President Obama’s reaction to Fort Hood has been less than inspiring. You would think that if a visit to Dover was worth a trip on Air Force One, press pool in tow, that we would get more than an obligatory statement presented as an afterthought—and a “shout out” to a political buddy—at something called the Tribal Nations Conference.
(Lost in the shock over Obama’s casual and callow statement about Ft. Hood was the incredibly telling fact that he showed in his “shout out” to a Native American activist, that he (or his teleprompter) did not know the difference between the Presidential Medal of Freedom, a political award at the discretion of the President handed out for mainly ideological reasons, and the Congressional Medal of Honor. The Congressional Medal of Honor is the nation’s highest honor for valor in combat; and as likely to be awarded posthumously as not. A private who is awarded (not “wins”) the CMOH would be saluted by a room full of generals, such is the reverence in which it is held, and the rarity of its awarding.)
Obama’s follow-up statement the next day was even worse. Obama gave nearly equal time between sympathy for the families and the concern that the reports of Hasan’s anti-American Muslim radicalism would lead to a backlash against anti-American radical Muslims.
It is important to honor the honorable dead.
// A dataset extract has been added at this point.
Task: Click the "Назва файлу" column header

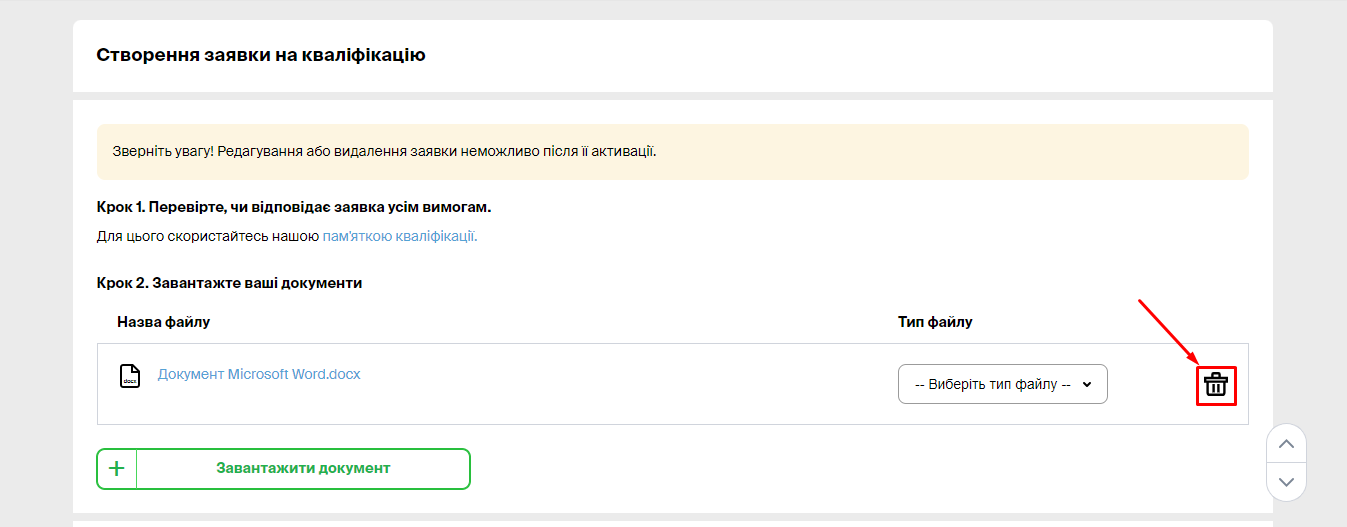Action: [x=163, y=322]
Veterans Day was initially called Remembrance Day. But remembering them merely as victims robs them of the reason they are different than other residents of the cemetery.
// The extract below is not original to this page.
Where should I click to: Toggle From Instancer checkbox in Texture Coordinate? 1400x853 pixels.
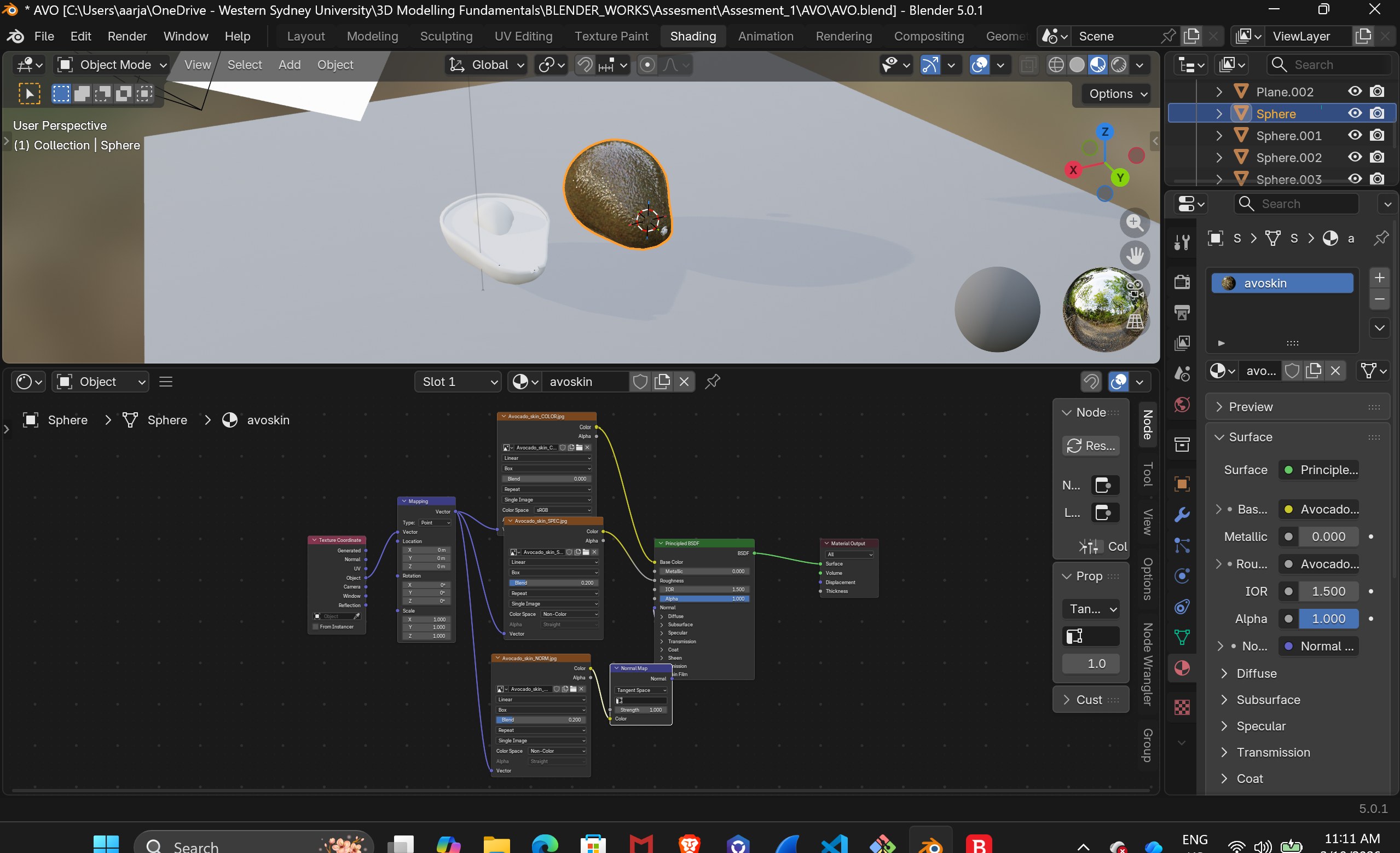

Robert Kaplan has embedded with more military units than probably any other civilian reporter. Because of his proximity and sympathy on many issues, he began to think of himself as one of them—until the shooting started:
“Running into the fire rather than seeking cover from it goes counter to every human instinct – trust me … I had started deluding myself that they weren’t much different from me. They had soft spots, they got sick, they complained. But in one flash … I realized they were not like me; they were Marines. It is no exaggeration to say that Capt. Smith and Bravo literally rode to the sound of the guns.”
This Veterans Day, honor the dead. Find a way to be of service to the wounded, or to the family of a deployed soldier, sailor or airman– but not out of pity.
The only way to truly honor our military, past and present, is to honor them for what makes them different than us. We should celebrate that quality they possess that most of us do not—the reaction to run to the sound of the guns; and to enthusiastically wreak havoc on those who would do damage to the nation and the people they love.
As Bing West concludes in No True Glory:
“There would be no true glory for our soldiers in Iraq until they were not looked upon as victims but as aggressive warriors. Stories of their bravery deserved to be recorded and read by the next generation. Unsung, the noblest deed will die.”
Until Barack Obama is as comfortable in honoring the achievements of our military as he is its sacrifices, he does them no honor at all.